In the records below, begin at the line that has "Task: Click the square" and stop after the line that has "Task: Disable the DL OTA trace checkbox"; quote those lines verbatim and nothing more.

(Recorded data):
——

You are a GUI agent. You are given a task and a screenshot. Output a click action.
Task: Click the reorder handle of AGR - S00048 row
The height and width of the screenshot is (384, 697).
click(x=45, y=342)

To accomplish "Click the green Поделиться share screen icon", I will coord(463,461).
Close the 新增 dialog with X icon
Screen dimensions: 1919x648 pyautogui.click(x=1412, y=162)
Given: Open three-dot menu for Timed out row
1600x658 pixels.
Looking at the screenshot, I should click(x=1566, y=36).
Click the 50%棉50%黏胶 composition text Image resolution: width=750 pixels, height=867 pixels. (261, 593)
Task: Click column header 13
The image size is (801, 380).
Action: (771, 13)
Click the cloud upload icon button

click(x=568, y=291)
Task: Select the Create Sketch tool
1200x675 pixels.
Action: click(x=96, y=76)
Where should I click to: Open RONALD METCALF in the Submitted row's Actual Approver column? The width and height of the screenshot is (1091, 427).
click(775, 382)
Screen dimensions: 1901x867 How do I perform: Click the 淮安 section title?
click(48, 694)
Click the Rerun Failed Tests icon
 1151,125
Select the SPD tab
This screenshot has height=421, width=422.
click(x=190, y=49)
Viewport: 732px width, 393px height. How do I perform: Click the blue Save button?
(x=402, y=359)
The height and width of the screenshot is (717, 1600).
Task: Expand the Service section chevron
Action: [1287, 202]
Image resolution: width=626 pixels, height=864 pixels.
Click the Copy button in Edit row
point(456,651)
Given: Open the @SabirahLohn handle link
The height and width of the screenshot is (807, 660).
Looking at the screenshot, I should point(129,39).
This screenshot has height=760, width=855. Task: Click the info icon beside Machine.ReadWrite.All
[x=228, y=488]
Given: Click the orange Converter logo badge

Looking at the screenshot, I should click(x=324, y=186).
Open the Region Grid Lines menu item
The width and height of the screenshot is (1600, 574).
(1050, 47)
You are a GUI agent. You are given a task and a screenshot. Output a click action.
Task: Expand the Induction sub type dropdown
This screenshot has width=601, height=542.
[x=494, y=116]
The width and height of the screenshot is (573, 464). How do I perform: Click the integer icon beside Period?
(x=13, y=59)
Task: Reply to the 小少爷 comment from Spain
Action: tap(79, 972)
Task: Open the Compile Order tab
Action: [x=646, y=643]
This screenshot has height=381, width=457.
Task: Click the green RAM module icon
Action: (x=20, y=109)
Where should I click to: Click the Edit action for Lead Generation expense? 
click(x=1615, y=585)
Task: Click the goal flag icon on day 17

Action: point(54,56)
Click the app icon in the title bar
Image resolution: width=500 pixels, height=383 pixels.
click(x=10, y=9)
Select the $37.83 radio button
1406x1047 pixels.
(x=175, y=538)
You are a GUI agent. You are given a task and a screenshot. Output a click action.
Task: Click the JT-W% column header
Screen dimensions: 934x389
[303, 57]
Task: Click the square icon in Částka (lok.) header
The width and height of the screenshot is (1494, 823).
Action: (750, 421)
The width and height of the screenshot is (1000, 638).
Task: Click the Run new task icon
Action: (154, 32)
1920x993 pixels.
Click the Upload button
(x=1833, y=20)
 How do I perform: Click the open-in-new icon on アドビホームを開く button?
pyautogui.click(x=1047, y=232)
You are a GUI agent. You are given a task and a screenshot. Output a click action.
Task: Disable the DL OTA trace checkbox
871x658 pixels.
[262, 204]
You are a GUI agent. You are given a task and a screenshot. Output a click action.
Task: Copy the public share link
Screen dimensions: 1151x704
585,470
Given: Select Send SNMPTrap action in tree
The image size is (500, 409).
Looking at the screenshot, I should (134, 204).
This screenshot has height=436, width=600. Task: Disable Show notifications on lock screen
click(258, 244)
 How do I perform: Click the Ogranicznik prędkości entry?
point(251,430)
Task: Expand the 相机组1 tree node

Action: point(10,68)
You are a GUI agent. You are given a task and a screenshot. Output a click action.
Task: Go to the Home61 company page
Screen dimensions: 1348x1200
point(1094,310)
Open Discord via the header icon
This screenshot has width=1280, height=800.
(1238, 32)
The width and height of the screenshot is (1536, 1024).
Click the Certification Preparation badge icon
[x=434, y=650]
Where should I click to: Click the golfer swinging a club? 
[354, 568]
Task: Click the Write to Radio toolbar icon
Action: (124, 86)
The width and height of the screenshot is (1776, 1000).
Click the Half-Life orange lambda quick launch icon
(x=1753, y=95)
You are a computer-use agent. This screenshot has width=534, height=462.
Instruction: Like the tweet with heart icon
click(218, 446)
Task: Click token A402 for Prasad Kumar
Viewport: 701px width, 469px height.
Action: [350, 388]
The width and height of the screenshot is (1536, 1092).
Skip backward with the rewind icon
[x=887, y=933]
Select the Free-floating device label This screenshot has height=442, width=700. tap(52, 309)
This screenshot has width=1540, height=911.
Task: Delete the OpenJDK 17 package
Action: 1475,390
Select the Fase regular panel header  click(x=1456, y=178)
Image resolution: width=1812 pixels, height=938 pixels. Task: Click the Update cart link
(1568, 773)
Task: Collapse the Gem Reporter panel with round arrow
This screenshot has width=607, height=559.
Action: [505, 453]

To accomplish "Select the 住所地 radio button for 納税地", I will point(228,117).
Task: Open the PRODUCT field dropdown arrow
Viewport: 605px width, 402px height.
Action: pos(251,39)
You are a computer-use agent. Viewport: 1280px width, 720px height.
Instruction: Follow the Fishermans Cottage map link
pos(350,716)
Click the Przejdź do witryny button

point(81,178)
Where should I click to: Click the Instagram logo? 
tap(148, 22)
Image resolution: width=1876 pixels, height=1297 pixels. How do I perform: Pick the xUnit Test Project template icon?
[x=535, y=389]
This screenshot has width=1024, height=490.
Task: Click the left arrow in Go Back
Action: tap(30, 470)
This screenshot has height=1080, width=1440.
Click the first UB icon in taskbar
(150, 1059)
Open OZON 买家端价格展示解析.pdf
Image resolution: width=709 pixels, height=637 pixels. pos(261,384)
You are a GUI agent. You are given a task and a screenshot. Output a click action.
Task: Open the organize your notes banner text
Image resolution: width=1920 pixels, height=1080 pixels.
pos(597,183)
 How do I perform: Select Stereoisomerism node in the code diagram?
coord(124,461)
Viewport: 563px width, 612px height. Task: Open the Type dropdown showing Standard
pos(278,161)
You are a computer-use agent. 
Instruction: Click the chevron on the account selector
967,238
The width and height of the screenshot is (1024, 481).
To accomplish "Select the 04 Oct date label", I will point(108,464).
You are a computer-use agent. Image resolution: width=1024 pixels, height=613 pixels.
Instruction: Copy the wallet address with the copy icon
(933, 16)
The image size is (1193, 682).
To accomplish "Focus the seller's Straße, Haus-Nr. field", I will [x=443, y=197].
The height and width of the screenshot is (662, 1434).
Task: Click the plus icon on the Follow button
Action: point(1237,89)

——

(YOUR RESPONSE):
Task: Click the square icon in Částka (lok.) header
The width and height of the screenshot is (1494, 823).
Action: (750, 421)
The width and height of the screenshot is (1000, 638).
Task: Click the Run new task icon
Action: (154, 32)
1920x993 pixels.
Click the Upload button
(x=1833, y=20)
 How do I perform: Click the open-in-new icon on アドビホームを開く button?
pyautogui.click(x=1047, y=232)
You are a GUI agent. You are given a task and a screenshot. Output a click action.
Task: Disable the DL OTA trace checkbox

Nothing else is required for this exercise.